Thi-Nga Do

Optical Properties of Graphene in Magnetic and Electric fields

Optical properties of graphene are explored by using the generalized tight-binding model. The main features of spectral structures, the form, frequency, number and intensity, are greatly enriched by the complex relationship among the interlayer atomic interactions, the magnetic quantization and the Coulomb potential energy. Absorption spectra have the shoulders, asymmetric peaks and logarithmic peaks, coming from the band-edge states of parabolic dispersions, the constant-energy loops and the saddle points, respectively. The initial forbidden excitation region is only revealed in even-layer AA stacking systems. Optical gaps and special structures can be generated by an electric field. The delta-function-like structures in magneto-optical spectra, which present the single, twin and double peaks, are associated with the symmetric, asymmetric and splitting Landau-level energy spectra, respectively. The single peaks due to the non-tilted Dirac cones exhibit the nearly uniform intensity. The AAB stacking possesses more absorption structures, compared to the other stackings. The diverse magneto-optical selection rules are mainly determined by the well-behaved, perturbed and undefined Landau modes. The frequent anti-crossings in the magnetic- and electric-field-dependent energy spectra lead to the increase of absorption peaks and the reduced intensities. Part of theoretical calculations are consistent with the experimental measurements, and the others need further detailed examinations.

Stacking-enriched magneto-transport properties of few-layer graphenes

The quantum Hall effects in sliding bilayer graphene and a AAB-stacked trilayer system are investigated using the Kubo formula and a generalized tight-binding model. The various stacking configurations can greatly diversify the magnetic quantization and thus create rich and unique transport properties. The quantum conductivities are very sensitive to the Fermi energy and magnetic-field strength. The diverse features cover the specific non-integer conductivities, the integer conductivities with distinct steps, the splitting-created reduction and complexity of quantum conductivity, a vanishing or non-zero conductivity at the neutral point, and the well-like, staircase, composite, and abnormal plateau structures in the field dependencies. Such stacking-dependent characteristics mainly originate from the crossing, anticrossing and splitting Landau-level energy spectra and three kinds of quantized modes.

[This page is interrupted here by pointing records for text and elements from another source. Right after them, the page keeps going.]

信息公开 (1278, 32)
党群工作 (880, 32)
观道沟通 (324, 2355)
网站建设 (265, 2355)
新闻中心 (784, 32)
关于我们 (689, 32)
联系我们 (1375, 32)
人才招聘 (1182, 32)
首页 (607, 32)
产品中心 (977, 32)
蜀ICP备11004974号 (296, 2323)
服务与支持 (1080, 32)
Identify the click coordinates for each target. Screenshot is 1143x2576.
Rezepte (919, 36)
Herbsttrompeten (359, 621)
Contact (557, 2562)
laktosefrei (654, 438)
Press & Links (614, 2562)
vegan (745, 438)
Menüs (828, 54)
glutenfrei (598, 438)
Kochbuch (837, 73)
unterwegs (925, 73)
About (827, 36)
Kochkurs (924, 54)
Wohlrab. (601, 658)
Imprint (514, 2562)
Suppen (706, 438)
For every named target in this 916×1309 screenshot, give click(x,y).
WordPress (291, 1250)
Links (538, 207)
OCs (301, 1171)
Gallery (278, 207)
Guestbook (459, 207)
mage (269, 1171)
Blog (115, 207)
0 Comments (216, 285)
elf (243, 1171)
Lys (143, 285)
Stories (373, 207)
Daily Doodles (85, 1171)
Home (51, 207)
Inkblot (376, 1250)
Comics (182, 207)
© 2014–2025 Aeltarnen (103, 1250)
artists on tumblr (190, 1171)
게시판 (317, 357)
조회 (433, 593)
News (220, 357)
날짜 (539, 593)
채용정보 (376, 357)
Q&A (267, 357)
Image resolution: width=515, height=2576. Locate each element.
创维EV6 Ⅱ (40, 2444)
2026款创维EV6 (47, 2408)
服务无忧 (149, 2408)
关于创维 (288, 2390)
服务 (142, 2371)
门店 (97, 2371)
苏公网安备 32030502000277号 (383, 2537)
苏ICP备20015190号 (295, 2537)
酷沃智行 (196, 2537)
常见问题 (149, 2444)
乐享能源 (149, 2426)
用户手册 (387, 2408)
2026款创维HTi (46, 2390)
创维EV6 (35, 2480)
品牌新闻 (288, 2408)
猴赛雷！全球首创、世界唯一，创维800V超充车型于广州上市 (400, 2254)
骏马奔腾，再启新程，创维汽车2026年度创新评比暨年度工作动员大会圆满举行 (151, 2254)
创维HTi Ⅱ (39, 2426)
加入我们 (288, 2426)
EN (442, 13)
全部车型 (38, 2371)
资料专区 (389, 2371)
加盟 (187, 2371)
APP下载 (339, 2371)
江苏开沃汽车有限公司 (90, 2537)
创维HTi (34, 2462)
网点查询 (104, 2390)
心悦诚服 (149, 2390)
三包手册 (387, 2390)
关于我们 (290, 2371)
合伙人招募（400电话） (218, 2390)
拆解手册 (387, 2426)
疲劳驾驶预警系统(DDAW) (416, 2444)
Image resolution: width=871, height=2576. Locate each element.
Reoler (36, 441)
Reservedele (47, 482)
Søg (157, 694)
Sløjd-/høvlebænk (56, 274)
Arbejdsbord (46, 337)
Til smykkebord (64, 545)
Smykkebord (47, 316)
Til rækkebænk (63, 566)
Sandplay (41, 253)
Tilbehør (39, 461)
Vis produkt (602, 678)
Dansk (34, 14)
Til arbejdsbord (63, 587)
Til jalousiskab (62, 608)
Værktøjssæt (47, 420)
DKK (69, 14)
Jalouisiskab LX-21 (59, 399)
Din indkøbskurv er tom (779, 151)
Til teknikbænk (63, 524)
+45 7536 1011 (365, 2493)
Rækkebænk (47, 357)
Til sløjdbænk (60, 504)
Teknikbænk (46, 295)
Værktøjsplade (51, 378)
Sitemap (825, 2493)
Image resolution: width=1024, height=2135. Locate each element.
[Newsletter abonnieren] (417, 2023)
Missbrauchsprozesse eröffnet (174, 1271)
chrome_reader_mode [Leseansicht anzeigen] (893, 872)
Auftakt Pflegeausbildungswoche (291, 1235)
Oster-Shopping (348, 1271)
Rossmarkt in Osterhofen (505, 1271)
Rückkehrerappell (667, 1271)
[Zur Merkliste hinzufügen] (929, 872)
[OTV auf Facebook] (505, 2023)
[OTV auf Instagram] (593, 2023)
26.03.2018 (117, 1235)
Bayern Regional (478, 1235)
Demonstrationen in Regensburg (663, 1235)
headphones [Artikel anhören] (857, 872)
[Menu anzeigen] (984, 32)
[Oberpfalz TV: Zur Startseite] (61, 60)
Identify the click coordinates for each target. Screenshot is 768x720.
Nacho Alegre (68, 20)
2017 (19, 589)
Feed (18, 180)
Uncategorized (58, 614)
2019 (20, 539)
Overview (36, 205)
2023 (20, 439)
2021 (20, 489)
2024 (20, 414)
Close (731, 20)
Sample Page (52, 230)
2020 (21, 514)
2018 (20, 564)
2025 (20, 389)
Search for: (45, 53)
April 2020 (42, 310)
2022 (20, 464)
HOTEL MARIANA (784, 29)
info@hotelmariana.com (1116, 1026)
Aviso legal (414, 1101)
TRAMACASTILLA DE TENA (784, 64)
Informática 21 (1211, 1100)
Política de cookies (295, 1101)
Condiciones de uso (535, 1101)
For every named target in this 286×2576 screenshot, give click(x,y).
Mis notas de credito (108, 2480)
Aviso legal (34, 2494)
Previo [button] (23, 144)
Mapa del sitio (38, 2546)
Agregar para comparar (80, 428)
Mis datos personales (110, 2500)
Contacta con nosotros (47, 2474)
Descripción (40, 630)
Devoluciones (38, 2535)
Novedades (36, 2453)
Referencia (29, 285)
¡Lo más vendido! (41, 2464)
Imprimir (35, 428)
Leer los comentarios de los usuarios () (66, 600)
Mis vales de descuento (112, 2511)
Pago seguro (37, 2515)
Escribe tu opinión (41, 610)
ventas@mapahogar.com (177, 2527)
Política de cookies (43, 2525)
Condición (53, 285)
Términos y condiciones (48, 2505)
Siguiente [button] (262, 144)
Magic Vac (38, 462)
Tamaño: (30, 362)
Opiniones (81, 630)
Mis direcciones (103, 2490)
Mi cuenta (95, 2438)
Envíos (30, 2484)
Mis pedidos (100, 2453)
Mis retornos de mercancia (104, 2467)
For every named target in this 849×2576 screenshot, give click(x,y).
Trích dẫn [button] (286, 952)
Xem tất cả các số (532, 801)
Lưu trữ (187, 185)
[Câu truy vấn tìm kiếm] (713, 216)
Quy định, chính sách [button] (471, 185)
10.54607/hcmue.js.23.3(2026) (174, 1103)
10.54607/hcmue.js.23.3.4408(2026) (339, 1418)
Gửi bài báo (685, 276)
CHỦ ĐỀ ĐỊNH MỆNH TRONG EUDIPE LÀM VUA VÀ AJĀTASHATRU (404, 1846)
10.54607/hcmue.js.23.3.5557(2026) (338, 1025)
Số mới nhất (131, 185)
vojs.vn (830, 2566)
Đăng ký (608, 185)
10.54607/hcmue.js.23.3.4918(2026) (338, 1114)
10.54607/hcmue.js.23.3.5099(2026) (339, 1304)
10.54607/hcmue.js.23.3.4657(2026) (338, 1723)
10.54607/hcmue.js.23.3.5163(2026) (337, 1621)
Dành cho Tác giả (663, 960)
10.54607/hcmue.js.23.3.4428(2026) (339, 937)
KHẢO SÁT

The diverse magneto-optical selection rules in bilayer black phosphorus

The magneto-optical properties of bilayer phosphorene is investigated by the generalized tight-binding model and the gradient approximation. The vertical inter-Landau-level transitions, being sensitive to the polarization directions, are mainly determined by the spatial symmetries of sub-envelope functions on the distinct sublattices. The anisotropic excitations strongly depend on the electric and magnetic fields. A uniform perpendicular electric field could greatly diversify the selection rule, frequency, intensity, number and form of symmetric absorption peaks. Specifically, the unusual magneto-optical properties appear beyond the critical field as a result of two subgroups of Landau levels with the main and side modes. The rich and unique magnetoabsorption spectra arise from the very close relations among the geometric structures, multiple intralayer and interlayer hopping integrals and composite external fields.